# Task
Please repeat the lines below, exactly and only, from the one that holds "Where should I click to: Favorite" through the one that holds "Task: Open the View menu".

# Records for the exercise

══════

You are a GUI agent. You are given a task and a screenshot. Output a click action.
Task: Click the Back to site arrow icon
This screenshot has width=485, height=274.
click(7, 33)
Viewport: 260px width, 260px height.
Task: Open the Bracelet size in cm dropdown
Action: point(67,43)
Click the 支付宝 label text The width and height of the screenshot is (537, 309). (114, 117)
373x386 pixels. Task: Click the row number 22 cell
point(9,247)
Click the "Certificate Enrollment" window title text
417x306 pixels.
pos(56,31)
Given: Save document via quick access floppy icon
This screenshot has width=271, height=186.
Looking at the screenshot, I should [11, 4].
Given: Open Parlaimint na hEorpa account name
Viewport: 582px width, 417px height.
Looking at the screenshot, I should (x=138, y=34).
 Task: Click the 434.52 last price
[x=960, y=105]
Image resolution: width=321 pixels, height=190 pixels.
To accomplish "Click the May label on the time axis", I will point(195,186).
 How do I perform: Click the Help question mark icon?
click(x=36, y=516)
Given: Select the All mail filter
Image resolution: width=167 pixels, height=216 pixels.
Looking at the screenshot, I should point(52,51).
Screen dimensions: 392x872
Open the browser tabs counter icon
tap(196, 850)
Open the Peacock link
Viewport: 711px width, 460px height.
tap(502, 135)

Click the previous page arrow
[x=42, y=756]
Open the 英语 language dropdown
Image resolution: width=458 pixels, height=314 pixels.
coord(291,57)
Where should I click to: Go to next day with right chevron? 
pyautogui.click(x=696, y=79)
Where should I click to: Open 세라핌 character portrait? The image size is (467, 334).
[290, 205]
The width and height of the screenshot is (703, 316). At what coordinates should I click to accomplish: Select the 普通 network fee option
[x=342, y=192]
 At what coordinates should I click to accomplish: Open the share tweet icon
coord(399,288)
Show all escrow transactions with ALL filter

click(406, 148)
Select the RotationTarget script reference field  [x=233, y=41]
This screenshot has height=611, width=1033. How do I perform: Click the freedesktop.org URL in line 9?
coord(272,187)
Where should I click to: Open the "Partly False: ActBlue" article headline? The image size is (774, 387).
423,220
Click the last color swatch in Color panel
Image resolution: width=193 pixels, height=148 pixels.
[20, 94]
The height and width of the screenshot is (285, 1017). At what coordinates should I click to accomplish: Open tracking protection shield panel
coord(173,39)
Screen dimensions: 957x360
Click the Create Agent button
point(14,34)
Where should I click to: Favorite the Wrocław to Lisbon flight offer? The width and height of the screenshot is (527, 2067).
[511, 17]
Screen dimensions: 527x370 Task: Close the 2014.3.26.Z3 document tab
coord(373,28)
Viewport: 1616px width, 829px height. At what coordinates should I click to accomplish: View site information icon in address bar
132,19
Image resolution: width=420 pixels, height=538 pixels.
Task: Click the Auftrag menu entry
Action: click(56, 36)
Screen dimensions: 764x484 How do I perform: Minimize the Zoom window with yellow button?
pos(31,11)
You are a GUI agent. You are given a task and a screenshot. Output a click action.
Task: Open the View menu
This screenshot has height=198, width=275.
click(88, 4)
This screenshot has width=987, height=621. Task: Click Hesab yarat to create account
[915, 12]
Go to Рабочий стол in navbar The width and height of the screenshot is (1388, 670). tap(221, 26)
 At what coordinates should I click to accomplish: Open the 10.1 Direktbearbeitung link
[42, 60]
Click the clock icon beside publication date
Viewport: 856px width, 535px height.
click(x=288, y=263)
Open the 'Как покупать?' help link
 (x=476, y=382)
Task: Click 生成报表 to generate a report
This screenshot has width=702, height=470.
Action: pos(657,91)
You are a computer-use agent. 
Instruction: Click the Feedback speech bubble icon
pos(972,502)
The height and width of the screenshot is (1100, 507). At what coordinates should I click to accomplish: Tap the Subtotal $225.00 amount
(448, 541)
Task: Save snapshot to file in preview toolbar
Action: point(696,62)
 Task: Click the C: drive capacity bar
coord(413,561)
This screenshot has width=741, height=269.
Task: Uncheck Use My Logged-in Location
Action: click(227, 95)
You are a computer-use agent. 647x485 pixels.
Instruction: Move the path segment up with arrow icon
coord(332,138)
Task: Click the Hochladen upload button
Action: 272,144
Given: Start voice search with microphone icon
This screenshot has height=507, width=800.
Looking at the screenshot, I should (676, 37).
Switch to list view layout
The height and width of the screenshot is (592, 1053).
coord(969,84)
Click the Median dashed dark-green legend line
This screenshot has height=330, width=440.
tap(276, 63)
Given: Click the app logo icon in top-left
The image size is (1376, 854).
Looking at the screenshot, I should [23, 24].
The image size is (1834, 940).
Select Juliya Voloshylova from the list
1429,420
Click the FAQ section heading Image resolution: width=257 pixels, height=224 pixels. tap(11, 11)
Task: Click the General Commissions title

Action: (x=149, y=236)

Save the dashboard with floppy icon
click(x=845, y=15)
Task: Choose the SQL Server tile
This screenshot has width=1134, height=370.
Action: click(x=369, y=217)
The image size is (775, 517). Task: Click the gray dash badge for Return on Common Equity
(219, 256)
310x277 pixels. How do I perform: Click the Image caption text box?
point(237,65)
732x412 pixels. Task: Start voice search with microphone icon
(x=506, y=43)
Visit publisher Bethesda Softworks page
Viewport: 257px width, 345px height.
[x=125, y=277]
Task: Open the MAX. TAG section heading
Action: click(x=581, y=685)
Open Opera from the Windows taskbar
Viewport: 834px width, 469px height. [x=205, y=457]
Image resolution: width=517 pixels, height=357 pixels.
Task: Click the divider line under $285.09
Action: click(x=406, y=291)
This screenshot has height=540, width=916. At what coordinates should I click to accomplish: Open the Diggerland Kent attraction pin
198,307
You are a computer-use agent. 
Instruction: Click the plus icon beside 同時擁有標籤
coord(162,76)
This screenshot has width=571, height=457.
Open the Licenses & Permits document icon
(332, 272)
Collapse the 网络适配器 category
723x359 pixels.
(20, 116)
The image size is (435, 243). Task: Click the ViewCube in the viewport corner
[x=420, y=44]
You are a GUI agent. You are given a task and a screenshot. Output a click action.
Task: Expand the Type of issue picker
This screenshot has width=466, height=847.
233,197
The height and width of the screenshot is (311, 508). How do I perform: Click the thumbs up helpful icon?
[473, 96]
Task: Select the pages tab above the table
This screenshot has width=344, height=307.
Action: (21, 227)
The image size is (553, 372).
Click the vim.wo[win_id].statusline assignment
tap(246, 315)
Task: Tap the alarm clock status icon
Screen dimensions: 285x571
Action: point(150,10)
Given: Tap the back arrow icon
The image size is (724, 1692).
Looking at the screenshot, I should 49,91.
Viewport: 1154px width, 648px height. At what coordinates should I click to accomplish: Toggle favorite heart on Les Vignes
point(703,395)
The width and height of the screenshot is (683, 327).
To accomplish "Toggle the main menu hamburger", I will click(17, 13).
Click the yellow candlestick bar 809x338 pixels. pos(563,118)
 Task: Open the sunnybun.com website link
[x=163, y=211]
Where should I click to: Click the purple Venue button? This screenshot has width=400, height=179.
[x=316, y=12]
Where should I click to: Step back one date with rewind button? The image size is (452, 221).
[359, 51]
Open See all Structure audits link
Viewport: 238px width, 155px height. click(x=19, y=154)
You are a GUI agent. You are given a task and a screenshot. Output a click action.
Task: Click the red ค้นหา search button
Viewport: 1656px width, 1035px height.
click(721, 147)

══════

# Your response
Where should I click to: Favorite the Wrocław to Lisbon flight offer? The width and height of the screenshot is (527, 2067).
[511, 17]
Screen dimensions: 527x370 Task: Close the 2014.3.26.Z3 document tab
coord(373,28)
Viewport: 1616px width, 829px height. At what coordinates should I click to accomplish: View site information icon in address bar
132,19
Image resolution: width=420 pixels, height=538 pixels.
Task: Click the Auftrag menu entry
Action: click(56, 36)
Screen dimensions: 764x484 How do I perform: Minimize the Zoom window with yellow button?
pos(31,11)
You are a GUI agent. You are given a task and a screenshot. Output a click action.
Task: Open the View menu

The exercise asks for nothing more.